If you don't want a sit-down meal, but just want to get some food to eat while sitting on a park bench or from the saddle, then most villages have shops/newsagents where you can buy biscuits (cookies), chocolate bars, or cereal bars. Most petrol station shops have sandwiches, if you're looking for something a bit more substantial. Some village shops stay open quite late, but some close early. The petrol station shops usually stay open very late.
It's rare to be able to rent (hire, in UK English) nice road bikes. There are lots of bike hire places, but they're mainly for visiting students and tourists who aren't serious bikers. They only rent out either cheap mountain bikes or cheap town bikes (with fenders, front baskets, generators, etc). If you want to ride a nice road bike it's probably best to bring your own. Or, if you desire a touring bike, buy one while you're here. There's much more choice here than in the US. If you're in a good MTBing area, there's a chance you'll be able to rent a fairly trail-worthy bike from a nearby bike shop.

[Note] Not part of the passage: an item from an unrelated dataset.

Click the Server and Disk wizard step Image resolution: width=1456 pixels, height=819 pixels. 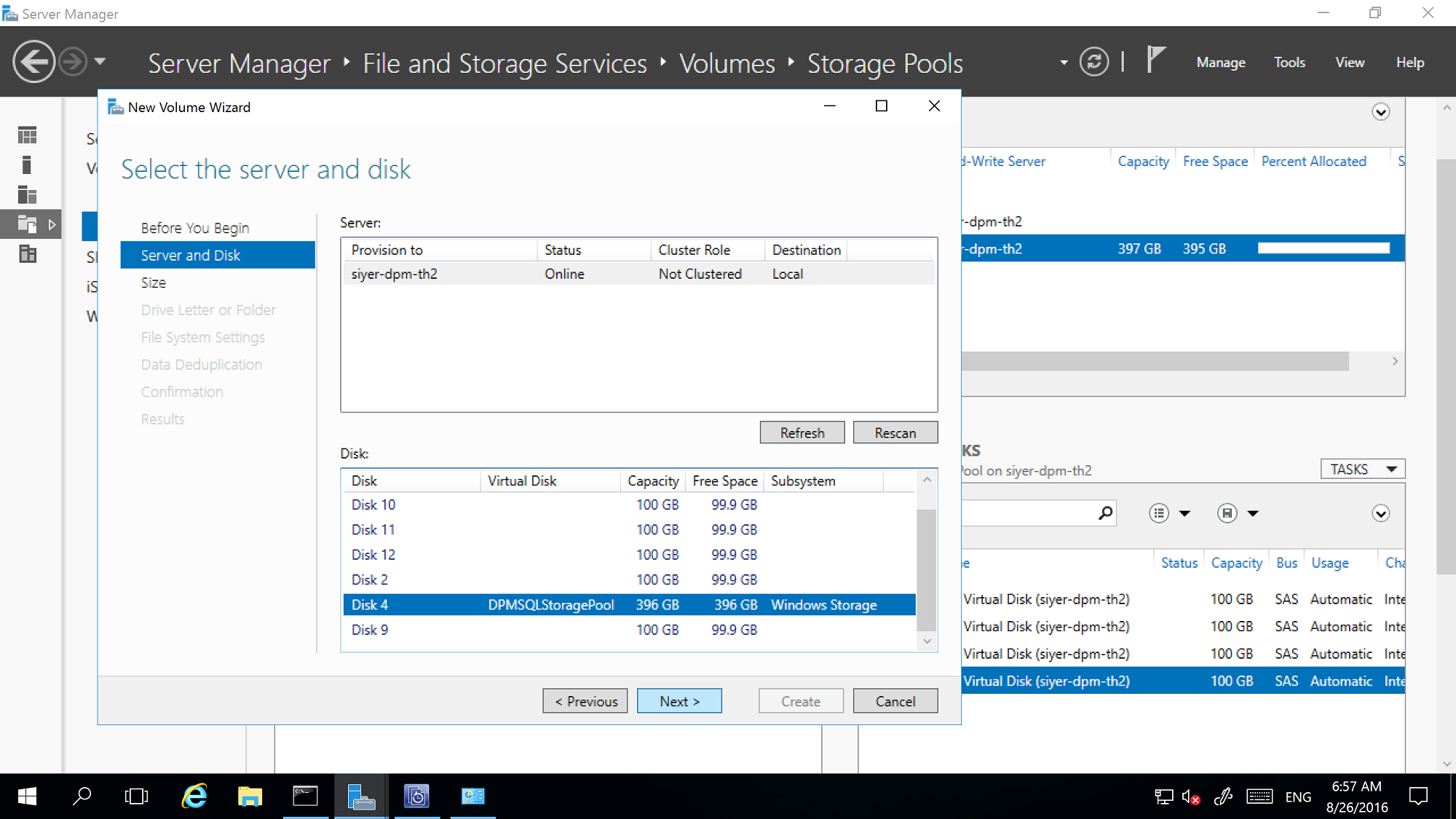[190, 255]
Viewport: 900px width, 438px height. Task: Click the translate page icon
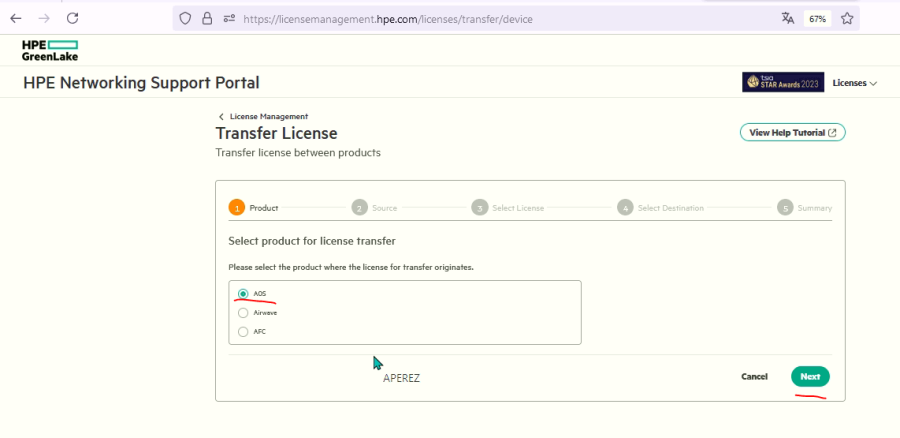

The Cyclists' Touring Club (CTC) is Britain's largest bike organization. Originally it was mostly a bike touring club (hence the name) but now it is the most active organization involved in lobbying for cyclists' right, and it includes a growing off-road section as well.
If you're looking for lots of route information, it may be useful to join the CTC, as this info is free to members. See their Web pages. Also, there are CTC District Associations all over Britain, and sufficiently fit (check with the DA: this varies alot!) people are welcomed on the rides.